Not only that, but how can you think about the end of the world and the destruction of the planet except via extremity and satire? As demonstrated by the Stanley Kubrick movie Dr Strangelove which was a) released in 1964 only 2 years before the first Atrocity story was published, and b) filmed at Shepperton studios just round the corner from Ballard’s house. Serendipities. Zeitgeist. Spirit of the Age.
Conclusion for philistines
If Ballard’s obsession with car crashes and clinical pornography seems sick, ask yourself who’s the sickest – novelists who write blistering porno-satire or generals who order napalm by the lakeful to be dropped on peasant villages?
That was the reality of the times Ballard was writing in, and for. Remember the American version of the book was titled Love and Napalm
- The billboards multiplied around them, walling the streets with giant replicas of napalm bombings in Vietnam, the serial deaths of Elizabeth Taylor and Marilyn Monroe terraced in the landscapes of Dien Bien Phu and the Mekong Delta.
- Homage to Abraham Zapruder Each night, as Travers moved through the deserted auditorium, the films of simulated atrocities played above the rows of empty seats, images of napalm victims, crashing cars and motorcade attacks.
- On the basis of viewers’ preferences an optimum torture and execution sequence was devised involving Governor Reagan, Madame Ky and an unidentifiable eight-year-old Vietnamese girl napalm victim.
Remember the photo of that little naked Vietnamese girl running down the road her skin flapping off her where the napalm had burned her? Those photos were all around in 1966, 67, 68. Atrocity Exhibition is Ballard’s response to the TV-mediated hyper-violence and psychic disturbance of the times.
Conclusion for Ballardians
I think it’s his best book. It’s an über-intense encyclopedia of Ballard’s distinctive obsessions and visions. Some people read it as an experimental depiction of the psyche of a man undergoing a nervous breakdown.

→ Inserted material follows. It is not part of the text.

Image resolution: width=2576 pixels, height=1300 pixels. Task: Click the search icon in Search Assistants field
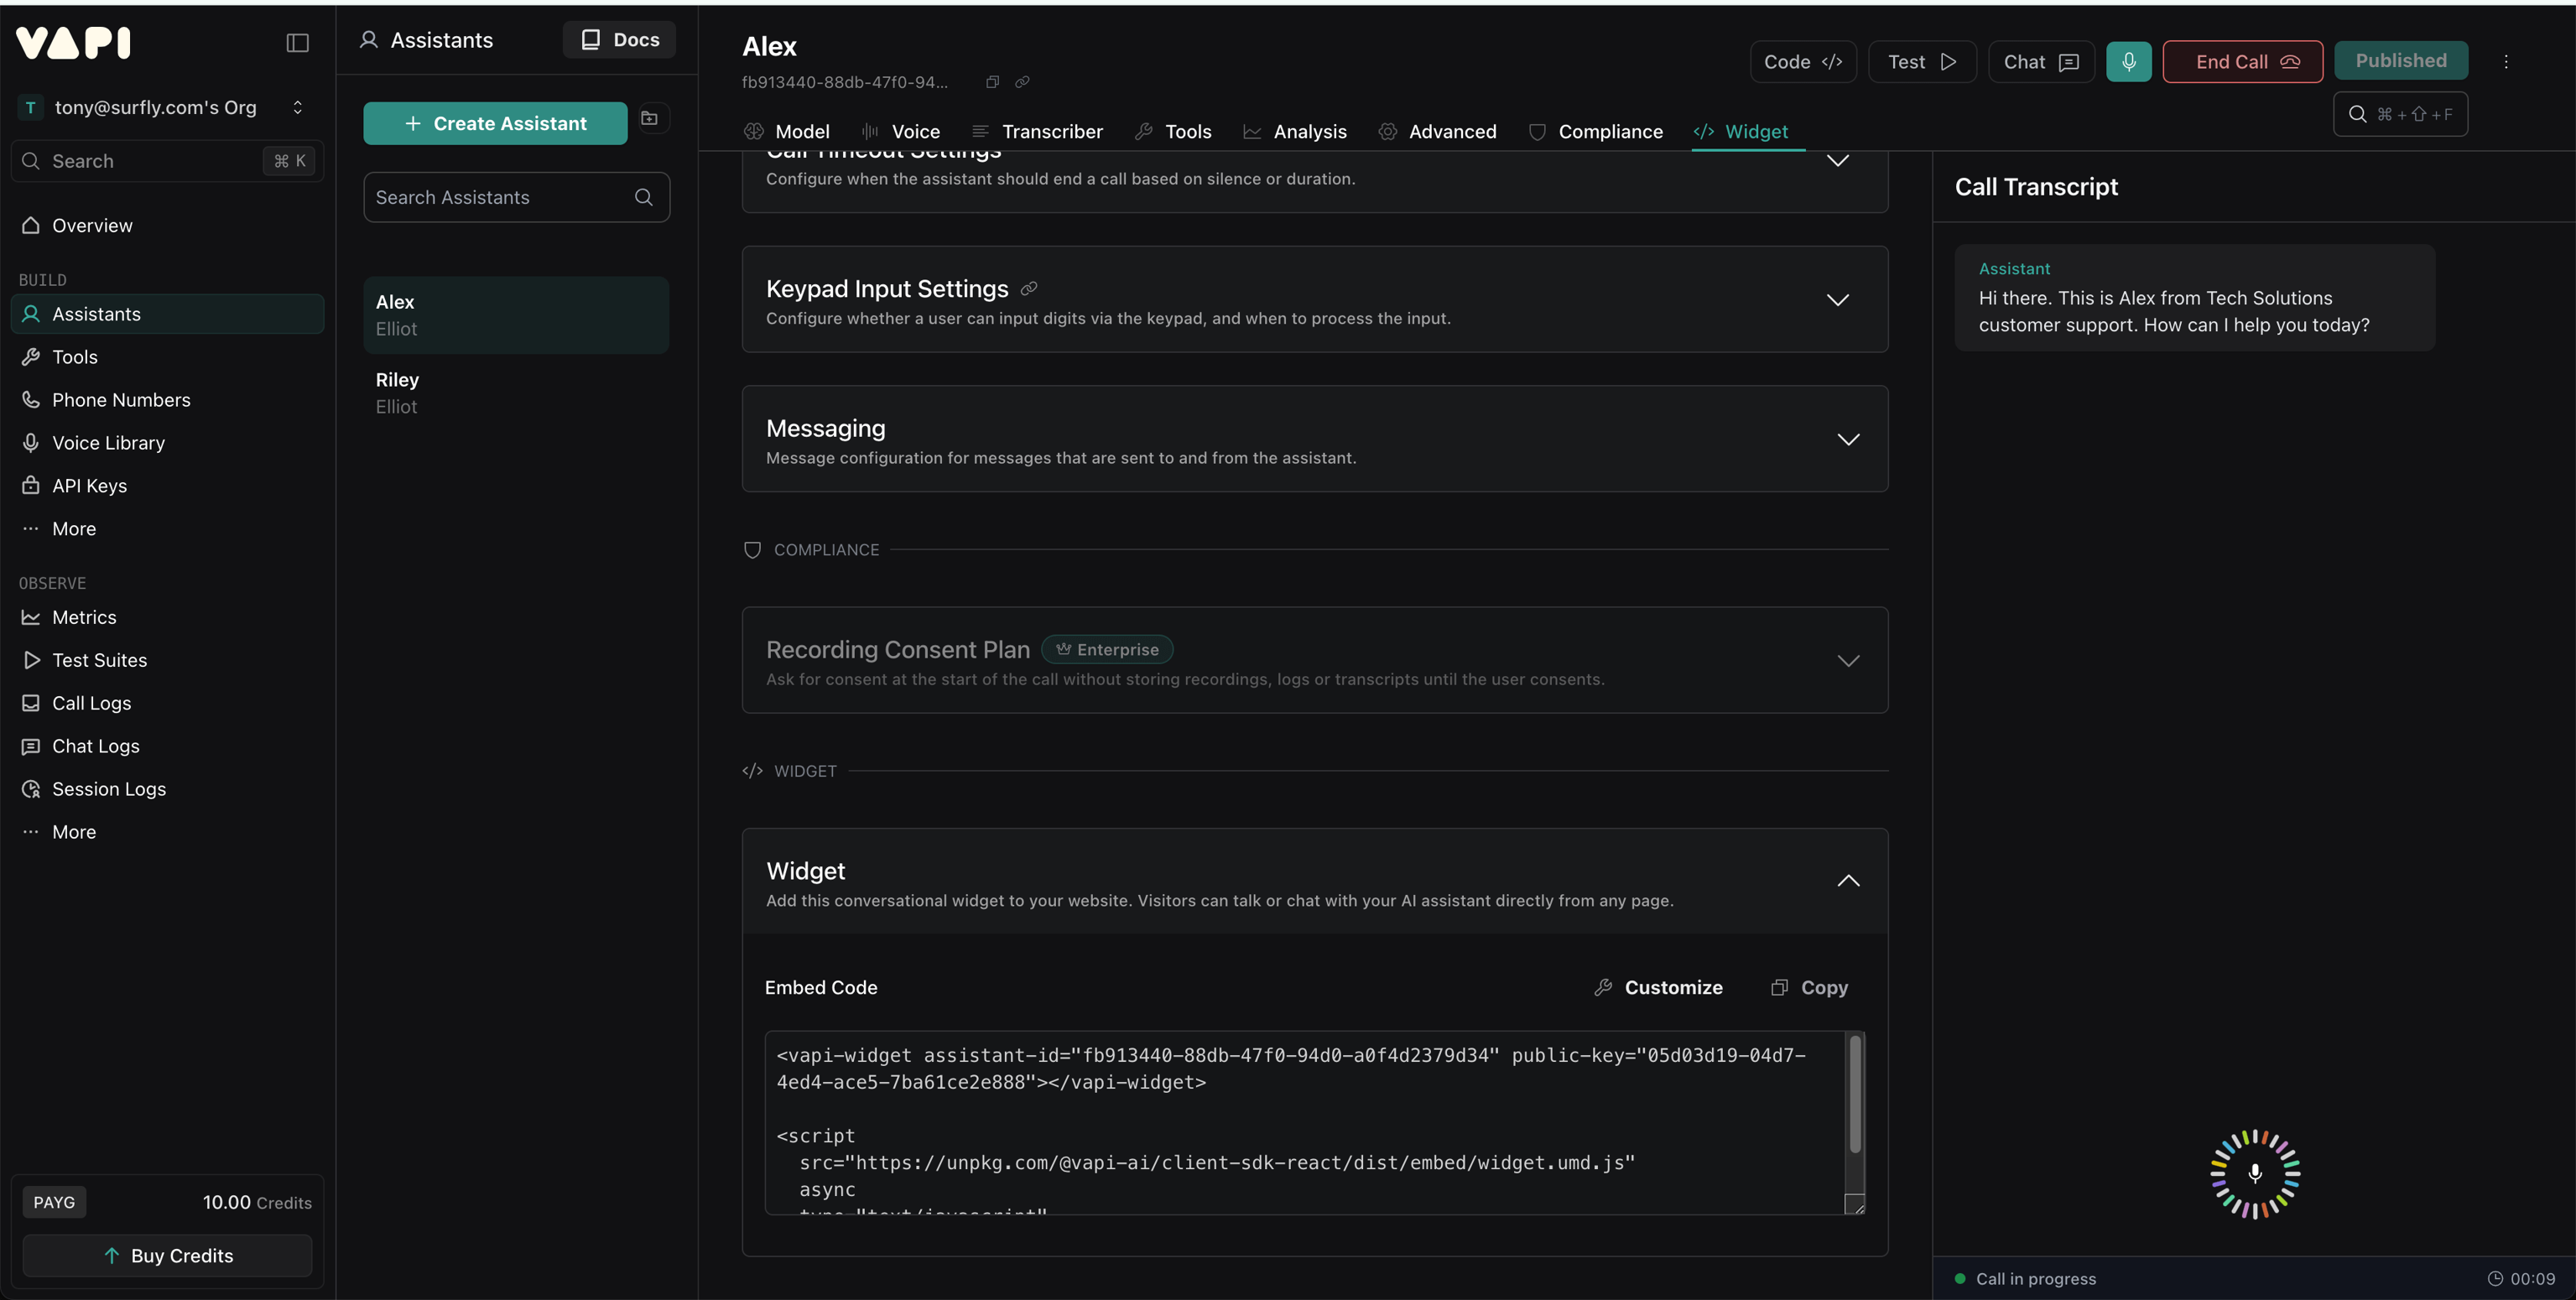coord(644,197)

I think it’s bigger than that, it presents an (in)coherent way of verbalising a number of the visual, psychological and imaginative pressures anyone living in the modern era is subjected to. The constant, hammering pressure of the motorways, the thundering traffic, the massive planes grinding overhead, the aggressive billboard hoardings, the saturated mediascape, the faces of the same handful of celebrities dinned into our brains, and the deadening and at the same time hysterical impact that has on our imaginative lives, and emotional lives, and sex lives (if we have them).
Joy Division
Wrote a song based on the book, released on their 1980 album Closer, which is a fair attempt to capture the book’s weirdness in another medium.
Credit
‘The Atrocity Exhibition’ by J.G. Ballard was published by Jonathan Cape in 1970. Page references are to the 1979 Triad/Panther Books paperback edition. All quotations are used for the purpose of criticism and review.